100〜200個のアミノ酸から作られている水に溶けるタンパク質は、表面が水になじみやすい親水性のアミノ酸から、内部は水になじみにくい疎水性のアミノ酸からできていて、基本的に球状の形をしています。このようなタンパク質は球状タンパク質と呼ばれています。

これまでに知られているタンパク質の中で、最も多くのアミノ酸で構成されるタンパク質は、ヒトなどが持つTitinで、3万個以上のアミノ酸からできています。このようなタンパク質の場合、3万個のアミノ酸残基全体で球状をしてはおらず、100〜200残基程度の「球状ドメイン」と呼ばれる構造がたくさんつながっています。

Titinの例の様に、ヒトをはじめとする高等真核生物由来のタンパク質は、タンパク質が平均的に大きく、その多くが複数の球状ドメインからなるマルチドメインタンパク質です。マルチドメインタンパク質は実験的に扱いが難しいため、機能的に重要なドメインを切り出してX線結晶解析やNMRなどで立体構造が決定されることが非常に多くあります。このようなことができるのは、球状ドメインがそれ単体でも安定な立体構造を作ることができ、そのドメインが担う生化学的な機能も保持されていることが多いためです。
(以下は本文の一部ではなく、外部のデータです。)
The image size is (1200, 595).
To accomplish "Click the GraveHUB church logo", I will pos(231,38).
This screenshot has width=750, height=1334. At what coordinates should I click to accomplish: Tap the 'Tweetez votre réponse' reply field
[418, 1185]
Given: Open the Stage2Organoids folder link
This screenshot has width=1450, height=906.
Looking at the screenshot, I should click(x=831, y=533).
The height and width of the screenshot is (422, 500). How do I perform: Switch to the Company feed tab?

球状ドメインを切り出して立体構造が決められても有用な情報を得ることはできますが、タンパク質全体の生化学的機能は、各球状ドメインがどのような空間的配置にあり、各球状ドメインの持つ機能部位がどのような位置関係にあるかを知ることが重要になります。そこで、塩生研では、個々のドメイン構造(実験的に決められたもの、もしくは、ホモロジーモデリングなどの構造予測法により推定されたもの)をタンパク質のアブイニシオドッキングの手法によりドッキングさせてドメインがつながった状態の構造を予測する方法を開発して報告しています(Hirako and Shionyu, 2012)。

なお、現在はクライオ電子顕微鏡の性能が向上し、マルチドメインタンパク質全体の立体構造が原子分解能で決定できる例も増えています。また、AlphaFold2は、個々のドメインの立体構造を予測するだけでなく、1000残基程度の大きさのマルチドメインタンパク質の構造も精度良く推定できる場合があることが示されています。